#### SUPPLIED PASSAGE
This is on the eve of our Lords crucifixion and our Lord and the Apostles high point of the Jewish calendar.  As Jews they were remembering the Jewish nation being saved from Pharaoh.  They became slaves in Egypt and this story is how the Lord God had rescued them from slavery.  Here now though in this story there is new meaning to it.  The Messiah (The saviour of Israel and the world) was going to be the sacrifice to turn God’s wrath away from us so that we could could come into God’s presence as children of God. As the blood at the time of Egypt was splattered on the lintels of every Jewish home so would the blood of Christ be shed at Calvary so forgiveness would be possible between God and Man.  This night the most important night was when our Lord told us how we ought to remember him and thus the institution of Holy Communion was established.

This then is the Passover meal for Christians and the highlight of the three years of our Lord with the Apostles.  Satan had already entered into Judas Iscariot.  Even Judas hasn’t any excuse because in those three years he heard our lord talk about the kingdom of God and the kingdom of darkness.  Judas allowed his heart to fill up with greed for worldly pleasures.  Judas’ heart was ripe for the picking and thus Satan entered Judas and our Lord was betrayed. 

The other disciples were not perfect either but they still didn’t understand what was happening to them.  Even though they also had their faults, they loved our Lord and although they ran away at the moment of the soldiers arresting our Lord… this is basic human fear for self-preservation.   I believe they ran away because they  were confused and didn’t fully grasp the enormity of this arrest.

#### RECORDS SUPPLIED
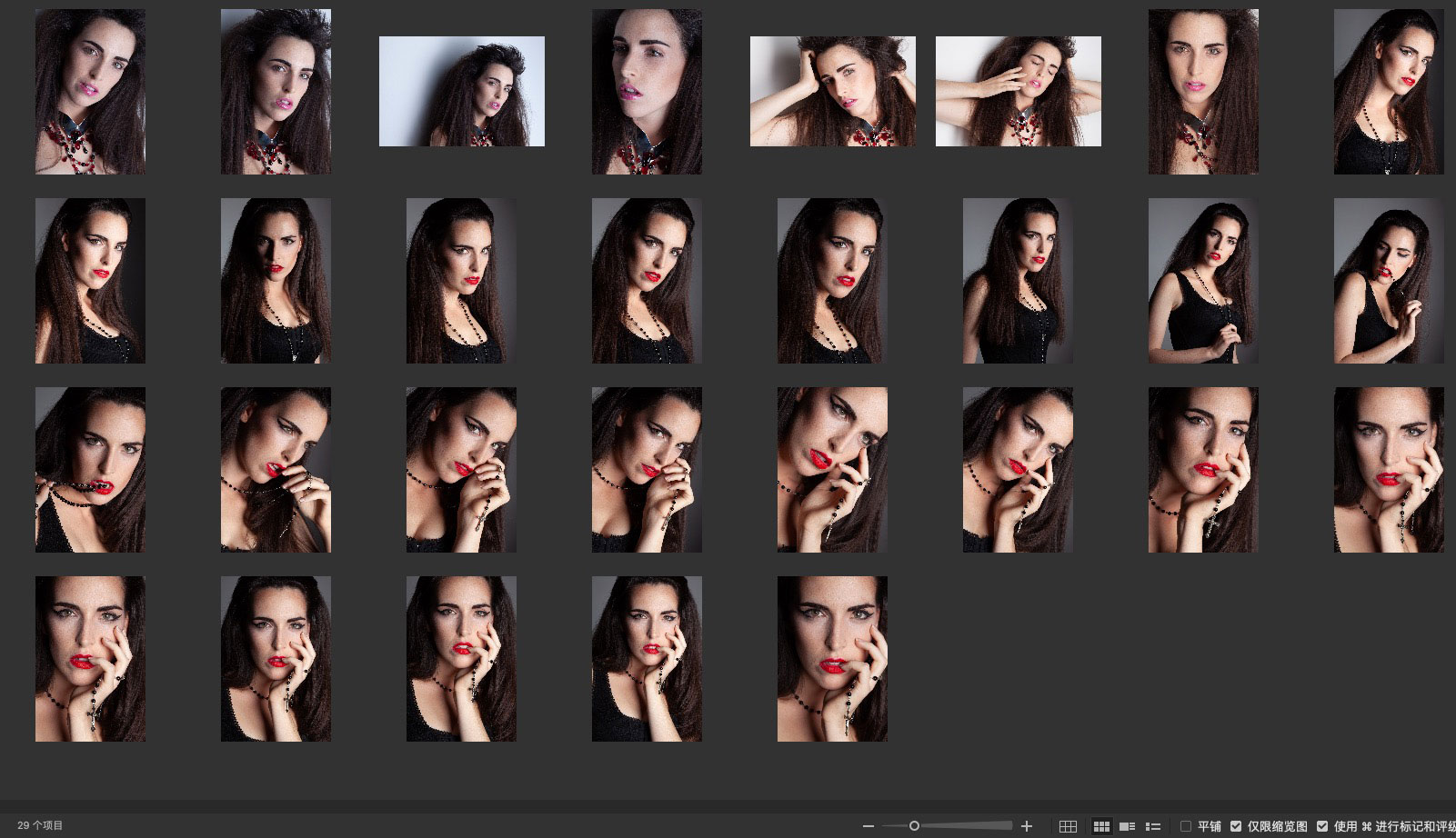Select landscape photo with both hands in hair

click(832, 91)
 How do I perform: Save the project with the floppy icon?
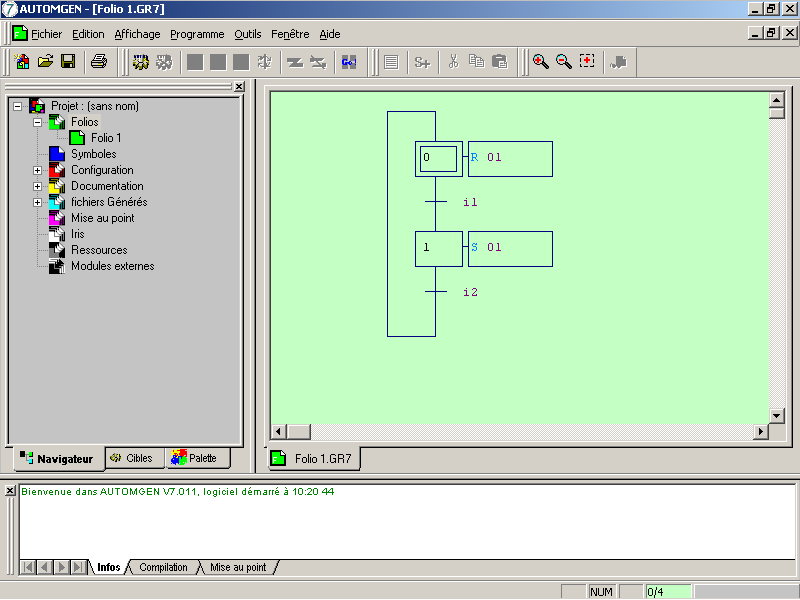[68, 62]
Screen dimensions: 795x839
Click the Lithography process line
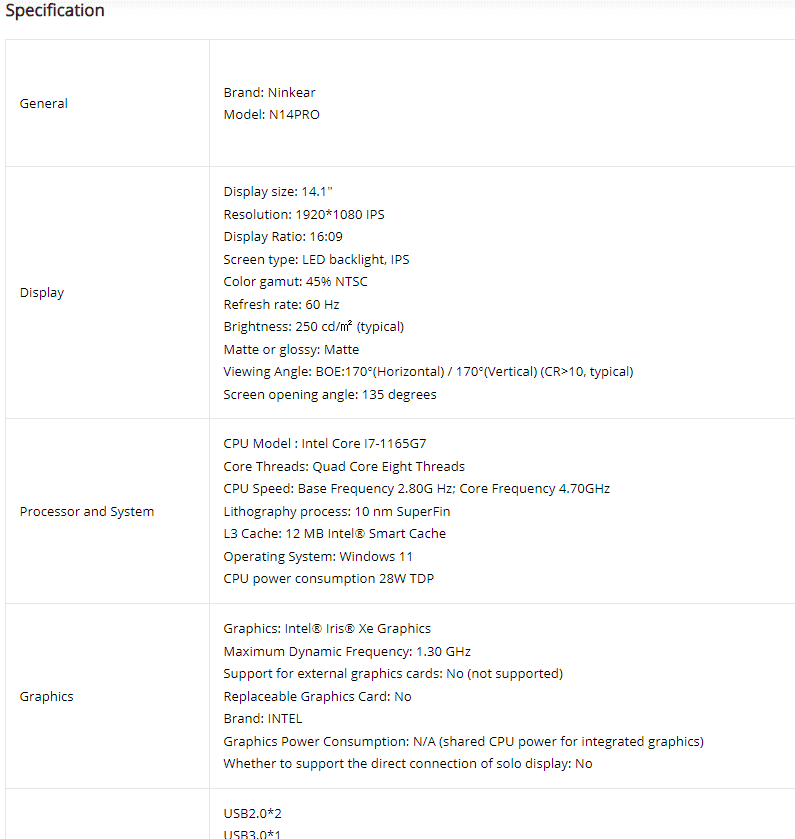tap(337, 512)
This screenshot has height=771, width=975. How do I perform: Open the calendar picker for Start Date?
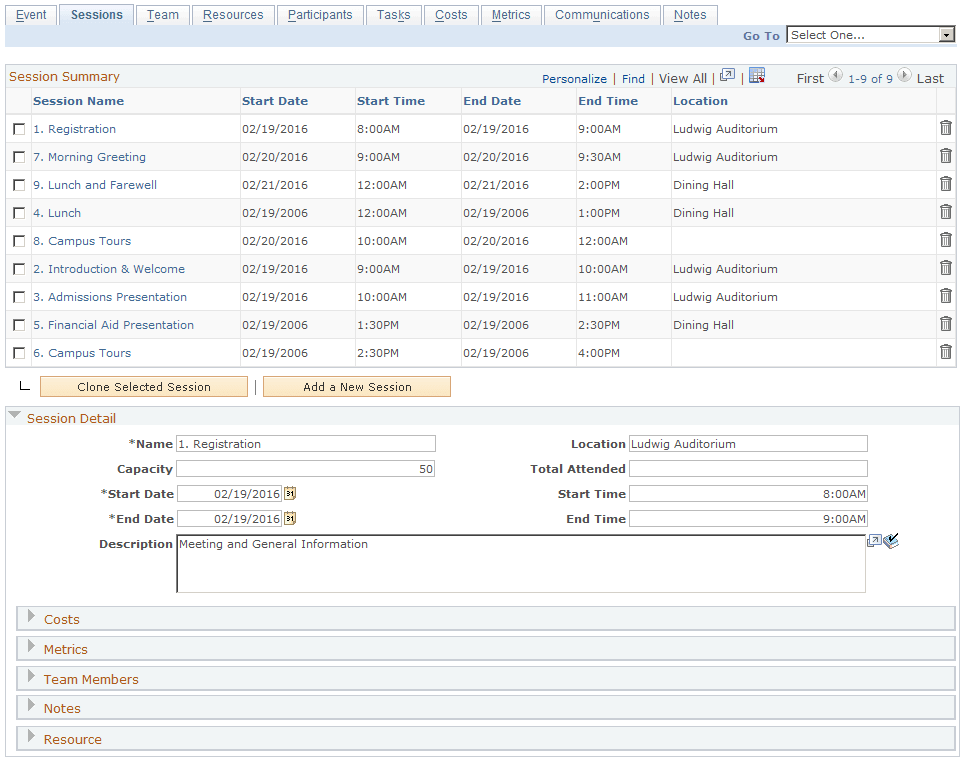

#### WRITTEN TASKS
- 1) From the Passover reflection, reproduce word for word the text between "This then is" and "of this arrest.", inclusive.
- 2) In the Passover reflection, what did Judas allow his heart to fill up with?
- 3) Continue the reflection on the Last Supper and the disciples from the point where it stops.

#### RESULTS IN ORDER
- 1)
This then is the Passover meal for Christians and the highlight of the three years of our Lord with the Apostles.  Satan had already entered into Judas Iscariot.  Even Judas hasn’t any excuse because in those three years he heard our lord talk about the kingdom of God and the kingdom of darkness.  Judas allowed his heart to fill up with greed for worldly pleasures.  Judas’ heart was ripe for the picking and thus Satan entered Judas and our Lord was betrayed. 

The other disciples were not perfect either but they still didn’t understand what was happening to them.  Even though they also had their faults, they loved our Lord and although they ran away at the moment of the soldiers arresting our Lord… this is basic human fear for self-preservation.   I believe they ran away because they  were confused and didn’t fully grasp the enormity of this arrest.

- 2) Greed for worldly pleasures.

- 3)
This story for the Christian is of enormous importance and the Holy Spirit wants to show us the enormity of this situation.  So what can we learn from this.  I am going to sum things up in three points;

  • Keep your eyes fixed on Jesus.
  • Guard your heart by taking on board the Lord’s teachings.
  • As a Christian Holy Communion demands of us to search our hearts and to be thankful

To him for the grace he has poured into us by the Holy Spirit to the glory of the father.

Keep your eyes fixed on Jesus.

God loved us so much that he sent his Son into the world to die for us.  From that point of view the Sacrament of Baptism is something we ought to remember on a day to day basis.  Yes baptism always refers back to this event of events.   The event that the Son of God paid the highest price for us.  When we entered into the waters of chaos it represents that we are dying to our old selfish life and when we come out of the waters of chaos we no longer live for our selves but for Christ and in Christ and sharing in Our Lord’s resurrection.  For example Romans 8, 1 cor. 15 et al.  Although the Apostles at this moment were confused they soon wouldn’t be and by the Holy Spirit in Christ would change history and the final fate of the Roman Empire.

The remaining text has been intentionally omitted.